Create BLAST database metadata

ElasticBLAST includes the create-blastdb-metadata.py script to generate a file containing metadata used by ElasticBLAST to configure the memory limit for each BLAST job.

These metadata files are provided and maintained by NCBI in both GCP and AWS buckets, but if you are working with your own BLAST database, you will benefit from creating the metadata file and uploading it to the cloud alongside the BLAST database files. This tutorial will show you how to do that.

Note:

If you create a BLAST database using makeblastdb version 2.13 or newer, you do not need to use the create-blastdb-metadata.py script. Just upload the BLAST database files to the cloud bucket of your choice!

The code sample below assumes you are creating a nucleotide BLAST database from a FASTA file called MY_FASTA_FILE.fsa and uploading the database to the AWS S3 bucket s3://mybucket/blastdb.

# Create BLASTDB
makeblastdb -in MY_FASTA_FILE.fsa -dbtype nucl --title "My database title" --out my-database
# Upload BLASTDB
aws s3 cp my-database* s3://mybucket/blastdb/

If you do not have makeblastdb version 2.13 or newer, please follow the instructions below.

The examples below assume that you have a nucleotide BLAST database called ecoli located in your computer’s /blast/db directory and that you will store said BLAST database in s3://mybucket/blastdb. Please update these values accordingly.

Create BLASTDB metadata file

Run the command below to create a BLASTDB metadata file for /blast/db/ecoli.

create-blastdb-metadata.py --db /blast/db/ecoli --dbtype nucl --pretty

You can verify that the metadata file was generated as follows:

cat ecoli-nucl-metadata.json

The output will resemble what is shown below:

{
  "dbname": "ecoli",
  "version": "1.1",
  "dbtype": "Nucleotide",
  "description": "ecoli",
  "number-of-letters": 4662239,
  "number-of-sequences": 400,
  "files": [
    "ecoli.ndb",
    "ecoli.nhr",
    "ecoli.nin",
    "ecoli.nnd",
    "ecoli.nni",
    "ecoli.nos",
    "ecoli.not",
    "ecoli.nsq",
    "ecoli.ntf",
    "ecoli.nto",
    "ecoli.nog"
  ],
  "last-updated": "2020-01-10",
  "bytes-total": 1319541,
  "bytes-to-cache": 1170705,
  "number-of-volumes": 1
}

Please do not rename this file as ElasticBLAST expects that file name when searching for it in the cloud.

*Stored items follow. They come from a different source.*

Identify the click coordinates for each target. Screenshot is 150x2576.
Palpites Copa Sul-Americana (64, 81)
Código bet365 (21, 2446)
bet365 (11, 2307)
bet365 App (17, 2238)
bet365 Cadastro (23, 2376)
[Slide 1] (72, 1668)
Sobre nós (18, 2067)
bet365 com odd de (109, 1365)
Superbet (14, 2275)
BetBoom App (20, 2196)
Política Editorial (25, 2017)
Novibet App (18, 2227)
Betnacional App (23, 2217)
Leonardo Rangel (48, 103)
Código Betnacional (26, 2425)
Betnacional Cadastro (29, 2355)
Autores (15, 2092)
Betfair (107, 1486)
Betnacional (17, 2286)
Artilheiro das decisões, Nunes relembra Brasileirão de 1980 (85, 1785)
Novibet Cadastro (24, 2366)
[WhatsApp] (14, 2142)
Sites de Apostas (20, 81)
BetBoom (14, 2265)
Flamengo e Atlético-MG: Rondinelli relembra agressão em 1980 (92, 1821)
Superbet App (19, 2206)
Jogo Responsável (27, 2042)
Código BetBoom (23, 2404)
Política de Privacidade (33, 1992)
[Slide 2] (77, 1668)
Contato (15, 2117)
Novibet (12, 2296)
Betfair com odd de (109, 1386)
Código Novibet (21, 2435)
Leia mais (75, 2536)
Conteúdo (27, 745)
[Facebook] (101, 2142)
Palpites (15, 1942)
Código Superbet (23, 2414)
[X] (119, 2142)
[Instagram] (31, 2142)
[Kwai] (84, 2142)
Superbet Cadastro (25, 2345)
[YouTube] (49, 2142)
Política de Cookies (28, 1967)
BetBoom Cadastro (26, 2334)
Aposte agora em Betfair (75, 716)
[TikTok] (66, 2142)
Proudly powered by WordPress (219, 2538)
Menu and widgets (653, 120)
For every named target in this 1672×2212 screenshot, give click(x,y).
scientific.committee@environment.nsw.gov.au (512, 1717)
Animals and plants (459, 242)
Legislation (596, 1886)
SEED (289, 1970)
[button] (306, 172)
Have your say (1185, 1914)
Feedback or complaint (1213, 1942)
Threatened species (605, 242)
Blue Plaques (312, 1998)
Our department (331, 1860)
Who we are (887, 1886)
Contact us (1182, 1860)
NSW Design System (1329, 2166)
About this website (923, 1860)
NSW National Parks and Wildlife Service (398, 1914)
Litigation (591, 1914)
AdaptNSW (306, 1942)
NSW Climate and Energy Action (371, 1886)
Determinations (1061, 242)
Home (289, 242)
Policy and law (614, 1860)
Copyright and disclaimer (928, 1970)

Upload BLASTDB and metadata file to the cloud

To upload your BLAST database and metadata file to AWS please run a command like the one below (again, please update the values accordingly):

aws s3 cp ecoli-nucl-metadata.json s3://mybucket/blastdb/
for f in /blast/db/ecoli.n* ; do aws s3 cp $f s3://mybucket/blastdb/; done

To upload your BLAST database and metadata file to GCP please run a command like the one below (again, please update the values accordingly):

gsutil cp ecoli-nucl-metadata.json gs://mybucket/blastdb/
gsutil cp /blast/db/ecoli.n* gs://mybucket/blastdb/

Getting online help

You can obtain the script’s online help by running the command below:

create-blastdb-metadata.py --help
usage: create-blastdb-metadata.py [-h] --db DBNAME --dbtype {prot,nucl} [--out FILENAME] [--output-prefix PATH] [--pretty] [--logfile LOGFILE] [--loglevel {DEBUG,INFO,WARNING,ERROR,CRITICAL}] [--version]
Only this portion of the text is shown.